I wouldn’t argue with anyone who interprets Shapiro’s insulting tweets that way. Nevertheless, it is a mistake for Georgetown to investigate or punish him, for two reasons, one abstract and one strategic.
The abstract one is that however offensive Shapiro’s words were, they’re also the sort of political speech that should be protected by basic notions of academic freedom, which is why a number of people who detest what Shapiro said criticized Georgetown’s move. As The Atlantic’s Adam Serwer wrote, “I’ve made my feelings about what he said clear but it’s impossible for academic institutions to fulfill their missions if they fire or punish people under circumstances like these.”

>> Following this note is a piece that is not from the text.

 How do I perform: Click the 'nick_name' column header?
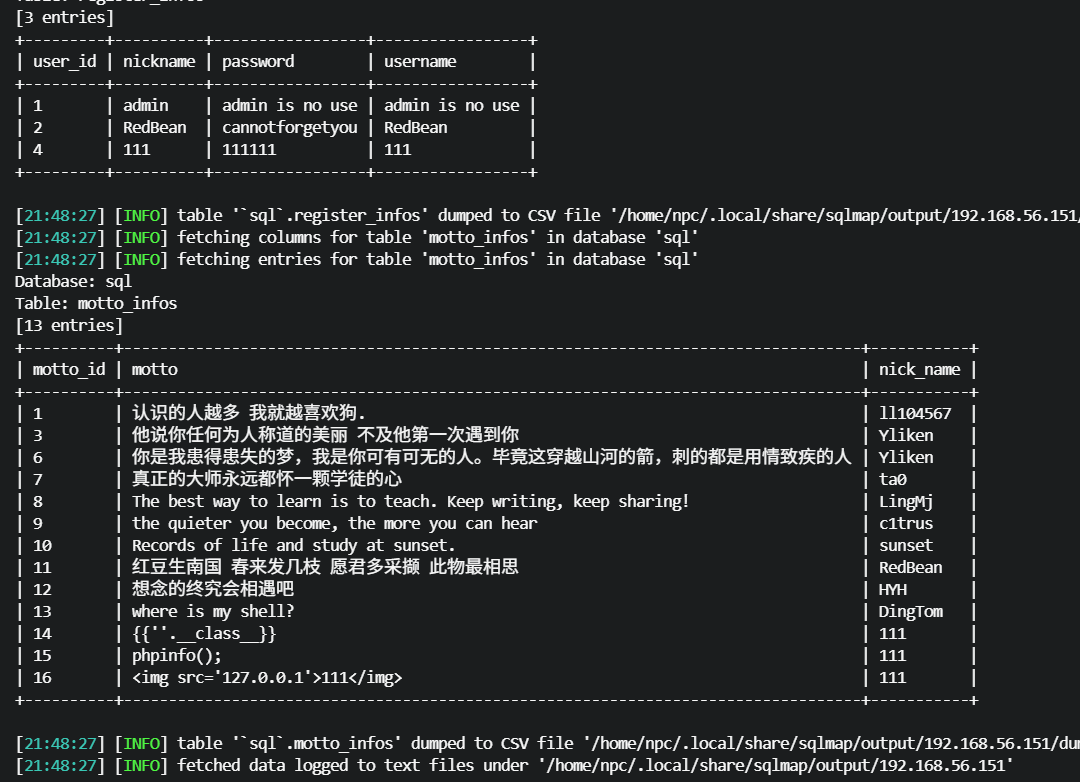coord(919,370)
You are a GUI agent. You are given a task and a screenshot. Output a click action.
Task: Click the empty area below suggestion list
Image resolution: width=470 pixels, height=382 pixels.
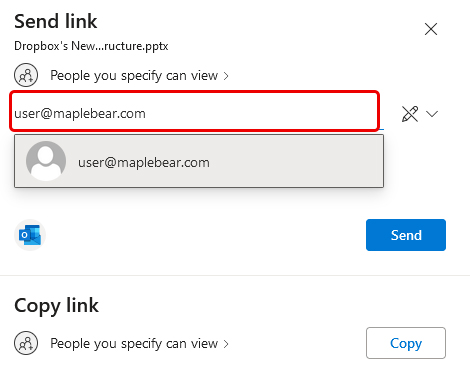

But punishing Shapiro for his tweets isn’t a bad idea just in principle. It also threatens to undermine the value of academic freedom at a time when that value is under sustained assault in many red states. ...
[P]rogressives will need allies if they’re to have any hope of mounting a political response to this new mania for academic repression. That requires some intellectual consistency. You can’t appeal to a transcendent ideal in one part of the country while traducing it in another. At least, you can’t do it and expect to convince anyone who doesn’t already agree with you.
John McWhorter, Don’t Assume Ilya Shapiro’s ‘Lesser Black Woman’ Tweet Was Racist:
His suspension is unnecessary and unjust.
To be sure, there is so much wrong with Shapiro’s position on Biden’s pending nomination that it’s almost hard to know where to begin. ... There’s plenty take issue with here. But does it justify Georgetown placing Shapiro on leave, investigating him and potentially firing him?
Here’s the first reason I think not. ... I think Shapiro meant that, one, Biden would choose a Black woman and two, that because Srinivasan is — in his view — the “best” of the judges that a Democratic president would consider nominating, any other potential nominee, including any of the Black women on the president’s short list, would be less qualified than Srinivasan. I don’t think Shapiro meant to say that a Black woman would be less qualified because she is a Black woman. ... Shapiro screwed up. ...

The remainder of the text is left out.